En France, une nouvelle controverse entourant le port du voile islamique s’est déclenchée. Cette fois-ci, la polémique touche des employées d’une crèche située à Rosny-sous-Bois, en région parisienne. Confrontée à des difficultés financières, cette crèche devait transférer ses animatrices et ses enfants dans une structure publique. Cependant, le transfert a été entravé par le port du voile par trois employées, qui se sont vu refuser le transfert.

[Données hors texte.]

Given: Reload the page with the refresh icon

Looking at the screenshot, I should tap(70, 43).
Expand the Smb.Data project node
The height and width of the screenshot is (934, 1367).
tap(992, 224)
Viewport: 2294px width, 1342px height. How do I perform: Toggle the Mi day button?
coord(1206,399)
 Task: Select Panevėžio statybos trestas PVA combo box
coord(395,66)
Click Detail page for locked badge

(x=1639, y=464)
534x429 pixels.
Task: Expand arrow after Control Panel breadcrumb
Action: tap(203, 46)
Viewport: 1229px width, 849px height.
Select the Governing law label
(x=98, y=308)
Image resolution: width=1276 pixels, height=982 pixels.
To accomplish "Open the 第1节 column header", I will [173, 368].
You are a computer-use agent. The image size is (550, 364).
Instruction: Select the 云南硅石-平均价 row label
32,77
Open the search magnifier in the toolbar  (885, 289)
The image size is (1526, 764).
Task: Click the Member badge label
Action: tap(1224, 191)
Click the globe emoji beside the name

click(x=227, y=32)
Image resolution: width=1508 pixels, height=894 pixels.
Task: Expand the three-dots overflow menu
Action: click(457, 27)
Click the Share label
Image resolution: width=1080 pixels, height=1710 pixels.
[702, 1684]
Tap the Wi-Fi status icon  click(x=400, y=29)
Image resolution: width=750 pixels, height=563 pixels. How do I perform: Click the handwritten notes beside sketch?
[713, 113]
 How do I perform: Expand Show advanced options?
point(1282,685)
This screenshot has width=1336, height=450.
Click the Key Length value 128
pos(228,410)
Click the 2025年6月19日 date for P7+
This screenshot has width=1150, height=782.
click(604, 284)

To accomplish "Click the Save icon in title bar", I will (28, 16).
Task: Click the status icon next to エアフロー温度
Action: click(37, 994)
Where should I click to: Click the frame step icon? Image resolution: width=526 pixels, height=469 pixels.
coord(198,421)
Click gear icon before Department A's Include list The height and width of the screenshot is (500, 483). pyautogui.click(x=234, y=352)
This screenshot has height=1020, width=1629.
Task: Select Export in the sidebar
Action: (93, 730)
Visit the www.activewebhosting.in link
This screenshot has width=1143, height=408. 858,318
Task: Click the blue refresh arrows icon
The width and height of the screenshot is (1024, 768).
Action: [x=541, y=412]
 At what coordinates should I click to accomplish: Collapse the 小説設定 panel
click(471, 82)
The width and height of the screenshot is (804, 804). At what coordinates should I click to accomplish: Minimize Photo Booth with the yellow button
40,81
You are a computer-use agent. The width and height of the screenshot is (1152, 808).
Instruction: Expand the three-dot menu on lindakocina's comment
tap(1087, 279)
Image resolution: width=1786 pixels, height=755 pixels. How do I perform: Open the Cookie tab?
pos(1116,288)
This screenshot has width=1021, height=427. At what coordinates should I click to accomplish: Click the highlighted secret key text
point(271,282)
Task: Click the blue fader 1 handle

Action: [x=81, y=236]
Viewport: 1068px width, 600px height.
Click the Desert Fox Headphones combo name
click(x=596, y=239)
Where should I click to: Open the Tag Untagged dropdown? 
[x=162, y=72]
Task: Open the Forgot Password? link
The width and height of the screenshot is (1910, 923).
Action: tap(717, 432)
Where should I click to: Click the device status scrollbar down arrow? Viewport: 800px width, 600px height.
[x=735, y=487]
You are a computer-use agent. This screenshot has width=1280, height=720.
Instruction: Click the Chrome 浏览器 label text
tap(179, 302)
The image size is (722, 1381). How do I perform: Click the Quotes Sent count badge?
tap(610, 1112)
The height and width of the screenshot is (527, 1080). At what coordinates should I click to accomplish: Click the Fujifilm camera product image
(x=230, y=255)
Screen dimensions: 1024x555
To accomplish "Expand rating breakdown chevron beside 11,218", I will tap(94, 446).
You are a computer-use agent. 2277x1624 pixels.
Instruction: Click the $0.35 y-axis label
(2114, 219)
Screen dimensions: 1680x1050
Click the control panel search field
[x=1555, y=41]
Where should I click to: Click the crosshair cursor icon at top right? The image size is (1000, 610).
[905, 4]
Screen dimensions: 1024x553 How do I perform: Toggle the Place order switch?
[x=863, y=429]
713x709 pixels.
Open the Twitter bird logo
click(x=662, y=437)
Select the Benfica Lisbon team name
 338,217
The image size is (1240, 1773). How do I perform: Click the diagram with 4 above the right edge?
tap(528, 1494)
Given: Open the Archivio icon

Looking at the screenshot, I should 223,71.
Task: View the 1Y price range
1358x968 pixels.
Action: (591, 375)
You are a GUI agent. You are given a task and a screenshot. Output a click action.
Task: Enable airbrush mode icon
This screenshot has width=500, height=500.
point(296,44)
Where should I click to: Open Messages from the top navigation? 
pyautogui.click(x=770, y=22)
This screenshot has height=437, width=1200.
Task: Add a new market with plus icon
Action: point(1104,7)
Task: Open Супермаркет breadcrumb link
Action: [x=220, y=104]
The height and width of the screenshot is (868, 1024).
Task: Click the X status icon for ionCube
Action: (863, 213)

Position du recteur Chems-Eddine Hafiz sur le sujet
Invité sur BFMTV, le recteur de la Grande Mosquée de Paris, Chems-Eddine Hafiz, a donné son point de vue sur cette affaire. Il a rappelé que la société française est fondée sur la laïcité et la liberté, permettant aux femmes de porter le voile dans l’espace public. Cependant, il a souligné que la loi de 2004 interdit le voile dans les écoles et que la dissimulation du visage est également proscrite.
Dans le cas de Rosny-sous-Bois, Hafiz a précisé qu’il s’agit d’une administration publique. Ainsi, s’il y a un règlement intérieur qui interdit les signes religieux, il faut respecter cette règle, évoquant la notion de « dharora » (nécessité) en droit musulman. Il a expliqué que pour travailler dans cette crèche, les employées concernées doivent retirer leur voile lorsqu’elles sont sur leur lieu de travail, comme c’est le cas dans de nombreux autres endroits en France.
Chems-Eddine Hafiz aborde le regard sur l’islam en Occident
Lors de son intervention, Chems-Eddine Hafiz a également présenté le guide « Musulmans en Occident » récemment publié par la Grande Mosquée de Paris. Ce guide vise à clarifier certains termes souvent utilisés dans le débat public concernant l’islam et les musulmans, tels que le voile, la taqia et la charia. Hafiz a souligné le besoin d’explications car l’islam demeure peu compris en Occident.
Il a exprimé sa préoccupation concernant la perception de l’islam en France, exprimant que la religion musulmane est fréquemment considérée comme étrangère. Selon lui, les musulmans sont souvent perçus comme un problème, une vision similaire à celle autrefois appliquée aux protestants dans l’histoire de France.